Return each line of the records below that contains the word "will".

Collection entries
....................

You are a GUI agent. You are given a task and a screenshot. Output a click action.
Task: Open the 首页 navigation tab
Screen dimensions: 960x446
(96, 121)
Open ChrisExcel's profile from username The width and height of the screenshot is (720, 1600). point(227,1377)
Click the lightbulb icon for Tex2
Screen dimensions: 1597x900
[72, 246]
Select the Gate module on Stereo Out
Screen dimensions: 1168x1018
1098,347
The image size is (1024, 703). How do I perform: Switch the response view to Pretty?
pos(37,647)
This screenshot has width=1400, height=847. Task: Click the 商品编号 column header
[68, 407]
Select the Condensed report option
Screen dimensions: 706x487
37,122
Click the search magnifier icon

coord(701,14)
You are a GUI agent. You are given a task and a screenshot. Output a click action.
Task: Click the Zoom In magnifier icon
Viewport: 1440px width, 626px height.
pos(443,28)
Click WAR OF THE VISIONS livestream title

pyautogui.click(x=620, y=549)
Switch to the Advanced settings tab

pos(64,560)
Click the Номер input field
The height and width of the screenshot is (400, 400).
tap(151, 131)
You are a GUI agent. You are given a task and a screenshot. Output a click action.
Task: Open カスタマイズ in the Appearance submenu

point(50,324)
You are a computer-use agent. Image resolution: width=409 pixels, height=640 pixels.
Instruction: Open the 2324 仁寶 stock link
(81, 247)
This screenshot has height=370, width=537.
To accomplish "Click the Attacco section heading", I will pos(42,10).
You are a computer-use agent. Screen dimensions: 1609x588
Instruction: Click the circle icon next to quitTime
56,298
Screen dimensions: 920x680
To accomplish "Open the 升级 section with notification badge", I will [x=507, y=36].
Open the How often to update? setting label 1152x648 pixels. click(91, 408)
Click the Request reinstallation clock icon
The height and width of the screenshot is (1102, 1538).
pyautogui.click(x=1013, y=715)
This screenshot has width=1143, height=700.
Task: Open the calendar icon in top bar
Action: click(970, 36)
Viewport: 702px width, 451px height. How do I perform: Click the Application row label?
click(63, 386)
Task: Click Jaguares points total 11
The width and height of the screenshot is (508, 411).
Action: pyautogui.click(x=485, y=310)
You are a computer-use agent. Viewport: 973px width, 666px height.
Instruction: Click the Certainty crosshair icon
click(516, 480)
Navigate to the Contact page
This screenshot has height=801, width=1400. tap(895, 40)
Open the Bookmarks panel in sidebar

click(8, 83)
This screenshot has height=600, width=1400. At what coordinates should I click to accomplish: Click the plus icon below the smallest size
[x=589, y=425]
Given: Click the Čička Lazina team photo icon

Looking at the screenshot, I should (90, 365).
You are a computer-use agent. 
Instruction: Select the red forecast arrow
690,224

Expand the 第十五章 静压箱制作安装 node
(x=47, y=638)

....................

» **Task solution**
To accomplish "Click the Attacco section heading", I will pos(42,10).
To accomplish "Open the 升级 section with notification badge", I will [x=507, y=36].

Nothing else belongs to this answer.